The Applicant also argued that the relevant claims were outside the scope of the exclusion from patentability because blastocysts formed via parthenogenic activation of unfertilised human oocytes do not have potential to become a human being. The Delegate agreed, stating at [30] (emphasis added):

[T]he entity produced following parthenogenic oocyte activation does not have the potential to lead to birth so does not lie on the pathway from fertilisation to birth, and thus cannot claim the status of a human being. At each point from oocyte activation to the formation of the blastocyst, as well as developmental stages further down the developmental path, the entity is not a human being.

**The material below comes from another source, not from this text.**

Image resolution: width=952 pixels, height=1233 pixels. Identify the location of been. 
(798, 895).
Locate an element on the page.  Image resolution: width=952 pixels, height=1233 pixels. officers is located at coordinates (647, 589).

In reaching this decision, the Delegate considered the differences between a parthenogenic blastocyst and a blastocyst produced by fertilisation and concluded that this developmental structure cannot be considered a human being because:
  • it contains only maternal DNA, not a complete genome;
  • it lacks all the imprinted genes that would be provided by the paternal genome;
  • it is incapable of developing the extraembryonic tissues that support embryogenesis; and
  • the oocytes activated in the claimed methods cannot divide and produce all of the differentiated cells of an organism.
The claimed processes were therefore held to be patentable because they were not capable of generating a human being.

This decision is consistent with the findings of the Court of Justice of the European Union in International Stem Cell Corporation v Comptroller General of Patents, Designs and Trade Marks, Case C-364/13 (18 December 2014), in which it was held that 'in order to be classified as a ‘human embryo’, a non-fertilised human ovum must necessarily have the inherent capacity of developing into a human being'.